§ DIRECTIONS
1. In the text on number and geometry word problems, which operation does the phrase "less than" often represent?
2. Copy the passage from the word problems text word for word, starting at "If $28$ less" up to and including "Example 1.8.2.".

Application: Number/Geometry

Section 1.8 Application: Number/Geometry

Objective: Solve number and geometry problems by creating and solving a linear equation.

Word problems can be tricky. Often it takes a bit of practice to convert the English sentence into a mathematical sentence. This is what we will focus on here with some basic number problems, geometry problems, and parts problems.

A few important phrases are described below that can give us clues for how to set up a problem.

A number (or unknown, a value, etc) often becomes our variable
Is (or other forms of is: was, will be, are, etc) often represents equals ($=$): "$x $ is $5 $" becomes $x=5 $
More than often represents addition and is usually built backwards, writing the second part plus the first: "Three more than a number" becomes $x+3 $
Less than often represents subtraction and is usually built backwards as well, writing the second part minus the first: "Four less than a number" becomes $x-4 $

Using these key phrases, we can take a number problem and set up an equation to solve.

Example 1.8.1.

If $28$ less than five times a certain number is $232\text{.}$ What is the number?

\begin{align*} 5x-28 \amp \quad \text{Subtraction is built backwards, multiply the unknown by $5$} \\ 5x-28=232 \amp \quad \text{Is translates to equals} \\ +28 +28 \amp \quad \text{Add $28$ to both sides} \\ 5x=260\amp \quad \text{The variable is multiplied by $5$} \\ \frac{5x}{5} = \frac{260}{5} \amp \quad \text{Divide both sides by $5$} \\ x = 52\amp \quad \text{The number is $52$} \end{align*}

This same idea can be extended to a more involved problem as shown in the next example.

Example 1.8.2.

Fifteen more than three times a number is the same as ten less than six times the number. What is the number?

§ RECORDS PROVIDED
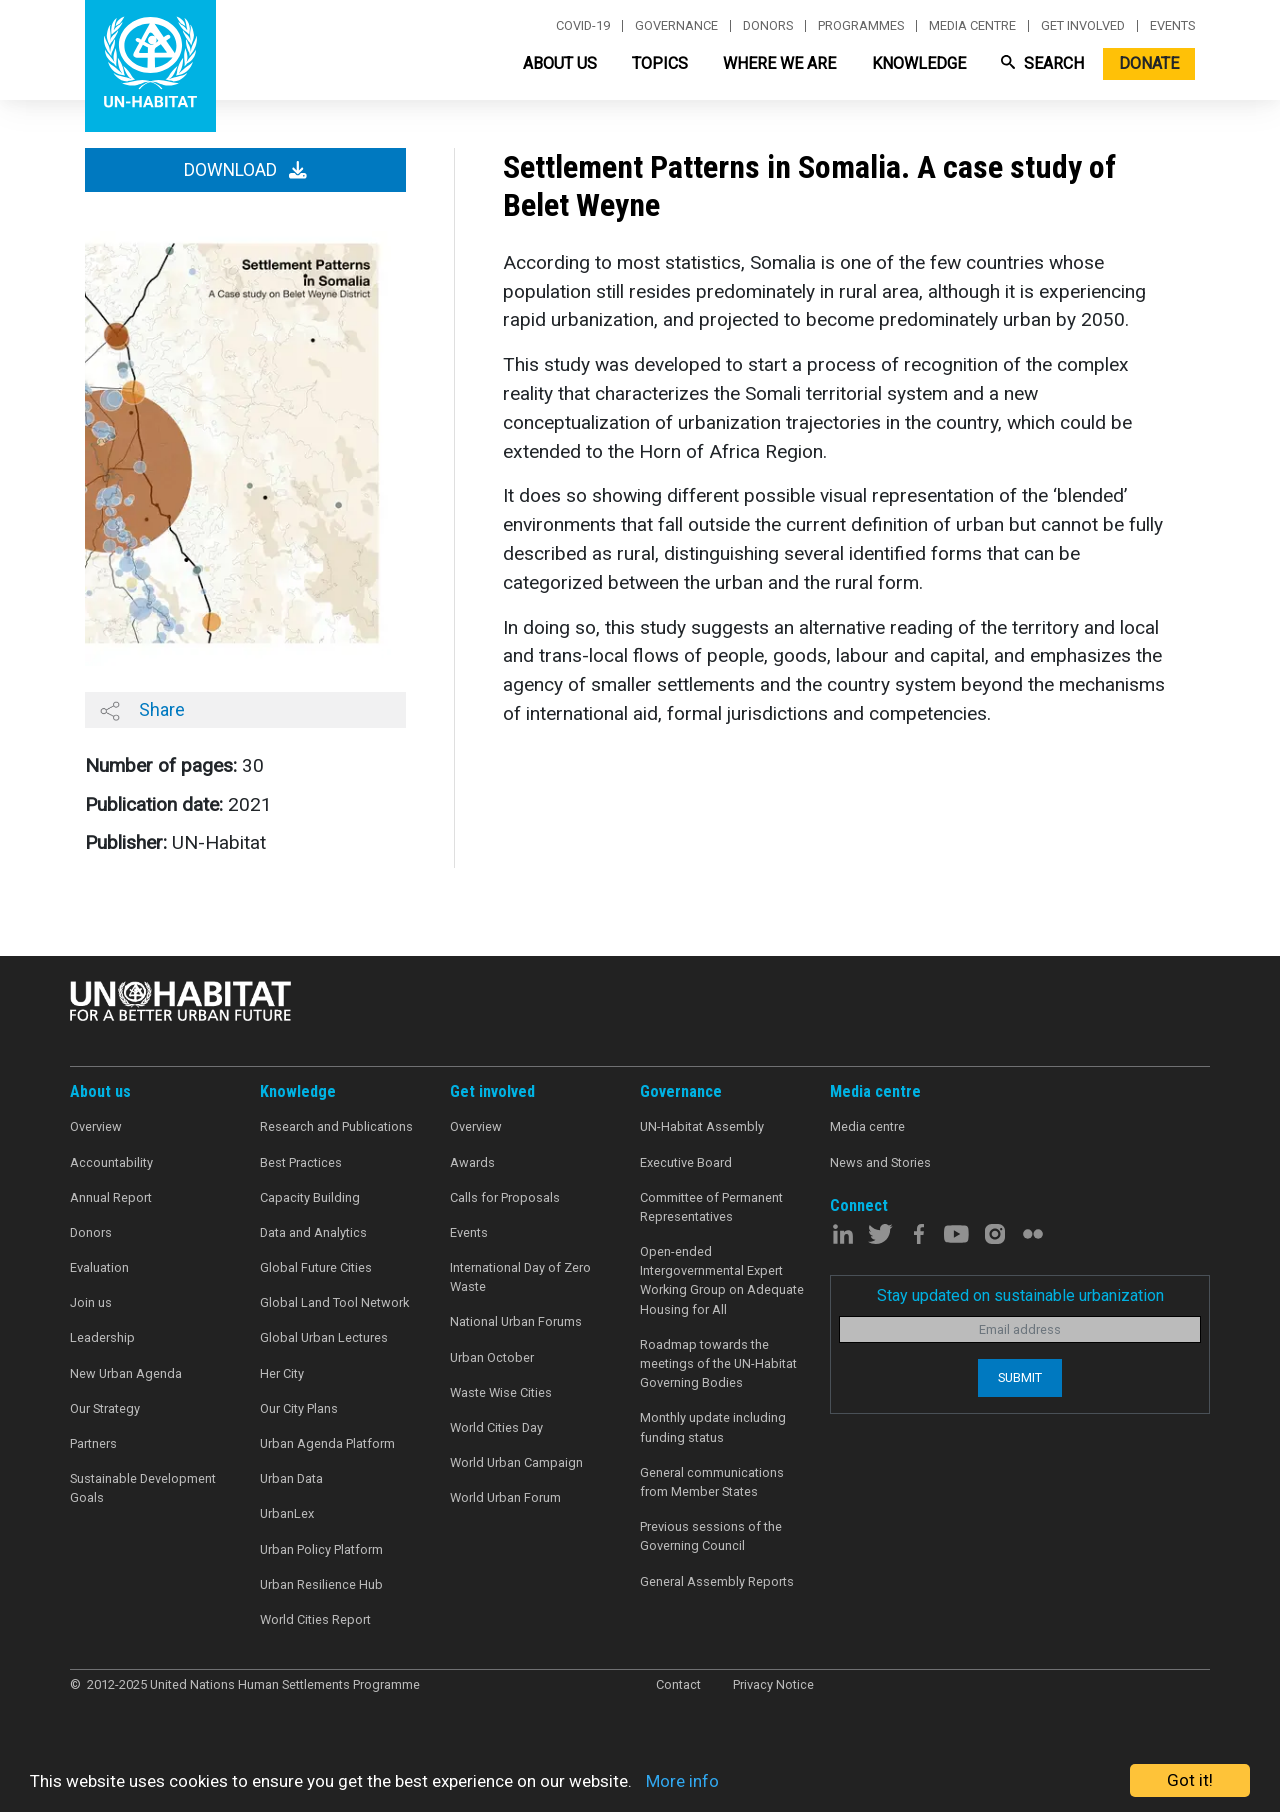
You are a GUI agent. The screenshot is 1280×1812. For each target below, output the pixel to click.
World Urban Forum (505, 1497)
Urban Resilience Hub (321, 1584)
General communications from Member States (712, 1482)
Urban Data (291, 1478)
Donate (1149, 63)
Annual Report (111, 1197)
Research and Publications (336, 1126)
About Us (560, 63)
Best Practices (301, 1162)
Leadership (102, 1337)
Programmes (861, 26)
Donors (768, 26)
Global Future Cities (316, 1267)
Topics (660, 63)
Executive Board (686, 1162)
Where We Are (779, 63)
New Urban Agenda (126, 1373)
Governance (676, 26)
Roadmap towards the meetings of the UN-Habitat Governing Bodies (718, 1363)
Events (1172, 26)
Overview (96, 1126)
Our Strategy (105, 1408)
...
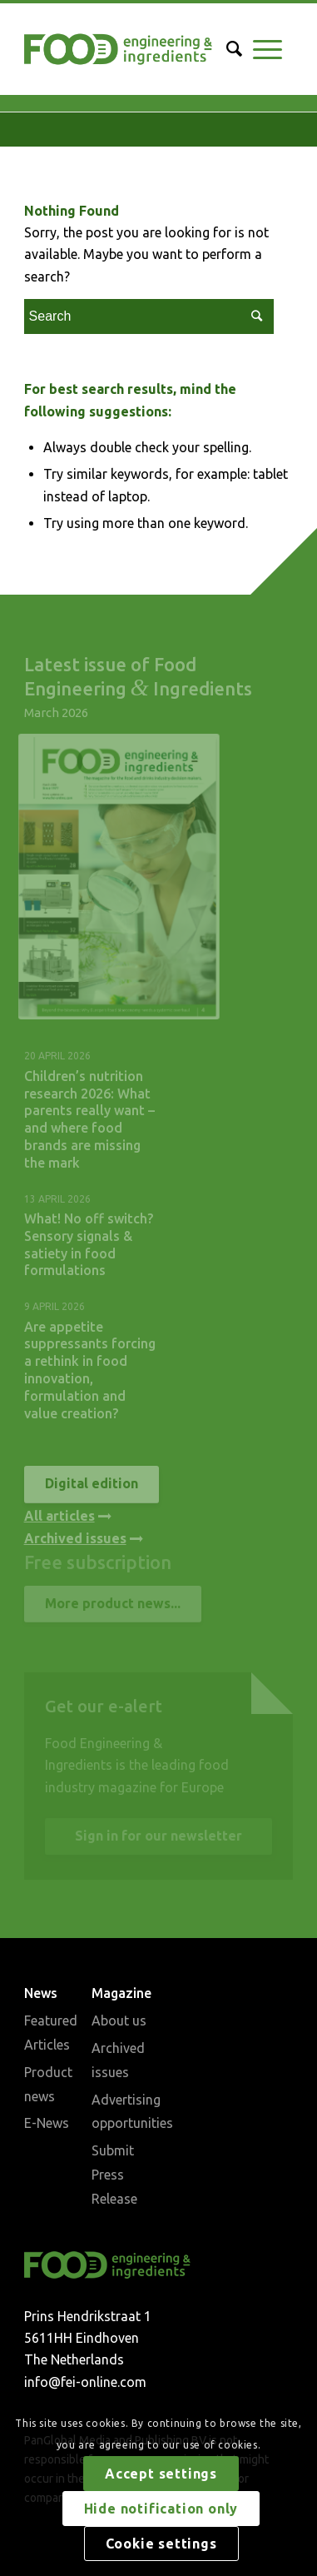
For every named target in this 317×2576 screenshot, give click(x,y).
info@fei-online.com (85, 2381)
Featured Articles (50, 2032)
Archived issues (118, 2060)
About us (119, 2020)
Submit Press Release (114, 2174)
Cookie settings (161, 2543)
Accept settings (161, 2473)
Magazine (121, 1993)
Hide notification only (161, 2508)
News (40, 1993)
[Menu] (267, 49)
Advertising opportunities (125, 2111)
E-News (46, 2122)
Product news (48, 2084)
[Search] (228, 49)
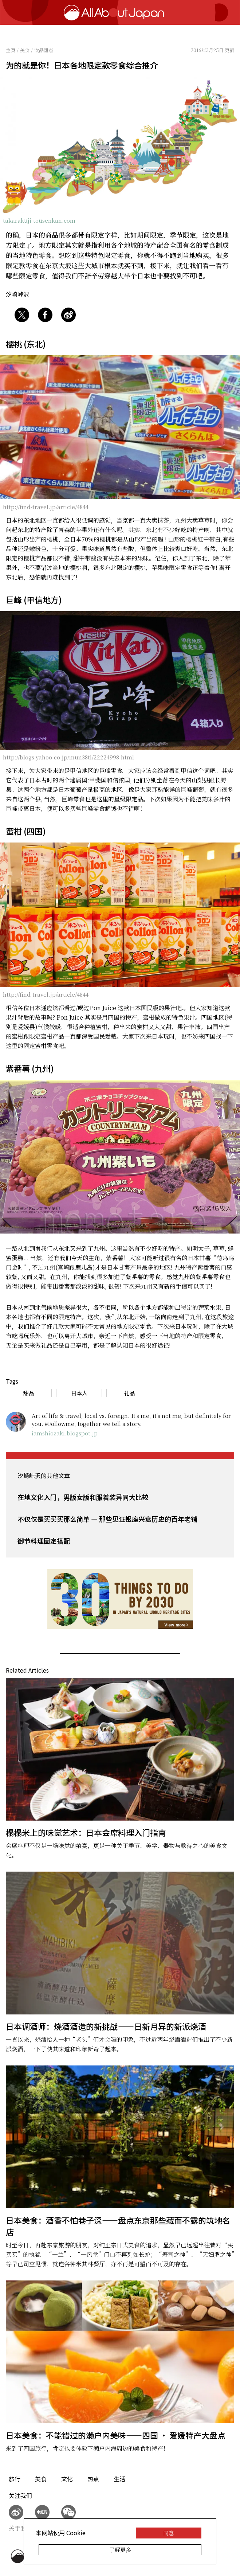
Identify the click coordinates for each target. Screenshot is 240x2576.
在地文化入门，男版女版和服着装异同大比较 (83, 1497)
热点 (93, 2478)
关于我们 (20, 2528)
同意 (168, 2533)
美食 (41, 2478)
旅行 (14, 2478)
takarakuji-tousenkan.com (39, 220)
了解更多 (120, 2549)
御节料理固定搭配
--
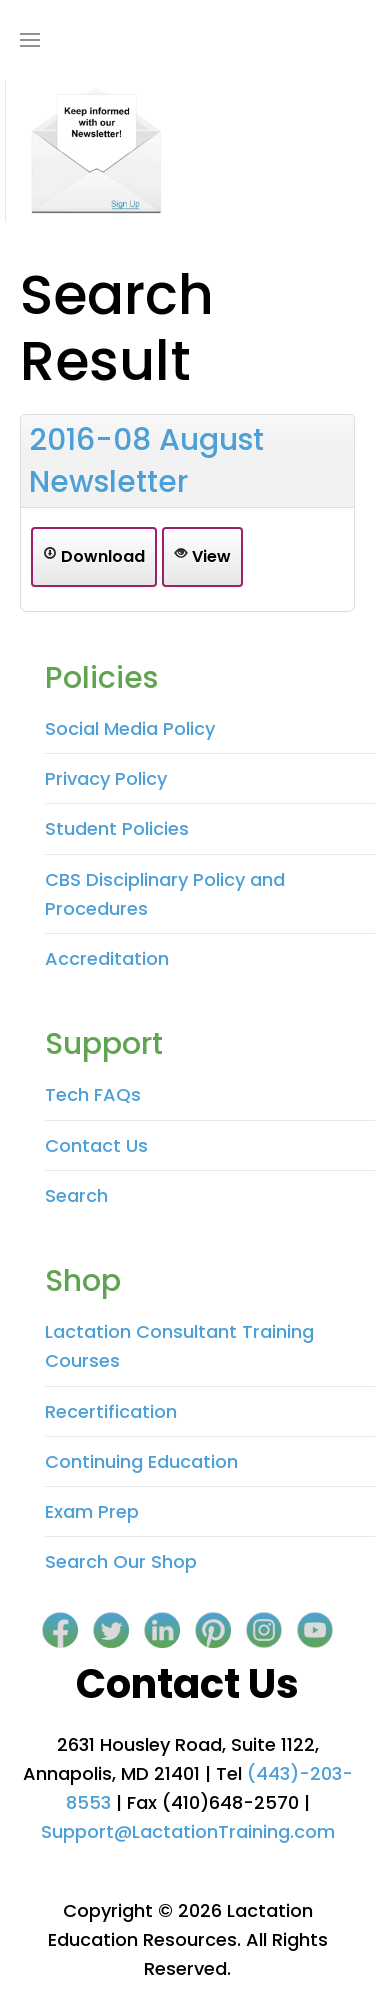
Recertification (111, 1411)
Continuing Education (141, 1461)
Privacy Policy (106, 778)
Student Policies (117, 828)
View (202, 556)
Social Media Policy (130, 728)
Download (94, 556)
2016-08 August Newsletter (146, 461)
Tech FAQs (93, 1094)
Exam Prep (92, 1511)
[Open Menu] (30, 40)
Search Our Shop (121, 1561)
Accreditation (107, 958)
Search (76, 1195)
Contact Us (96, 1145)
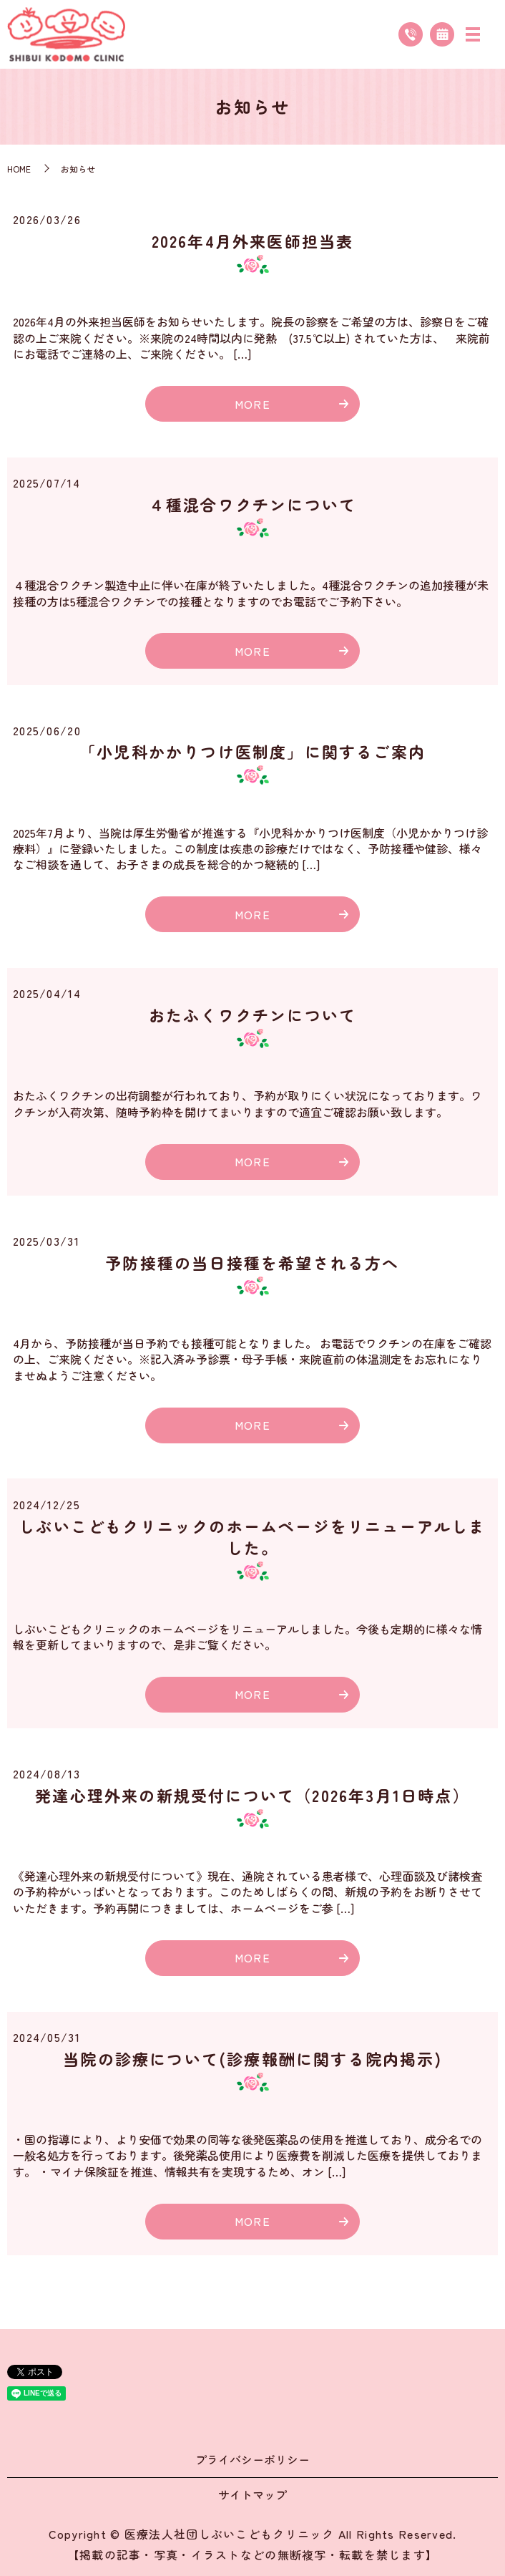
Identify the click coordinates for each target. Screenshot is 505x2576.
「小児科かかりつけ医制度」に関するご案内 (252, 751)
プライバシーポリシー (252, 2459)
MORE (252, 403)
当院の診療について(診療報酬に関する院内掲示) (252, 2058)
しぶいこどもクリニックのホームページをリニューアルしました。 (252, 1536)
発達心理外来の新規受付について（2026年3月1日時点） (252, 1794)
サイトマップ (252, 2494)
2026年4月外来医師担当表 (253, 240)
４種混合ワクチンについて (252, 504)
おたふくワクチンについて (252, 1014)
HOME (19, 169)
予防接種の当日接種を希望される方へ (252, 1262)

§ TASK RESULTS
1. Subtraction, usually built backwards.

2.
If $28$ less than five times a certain number is $232\text{.}$ What is the number?

\begin{align*} 5x-28 \amp \quad \text{Subtraction is built backwards, multiply the unknown by $5$} \\ 5x-28=232 \amp \quad \text{Is translates to equals} \\ +28 +28 \amp \quad \text{Add $28$ to both sides} \\ 5x=260\amp \quad \text{The variable is multiplied by $5$} \\ \frac{5x}{5} = \frac{260}{5} \amp \quad \text{Divide both sides by $5$} \\ x = 52\amp \quad \text{The number is $52$} \end{align*}

This same idea can be extended to a more involved problem as shown in the next example.

Example 1.8.2.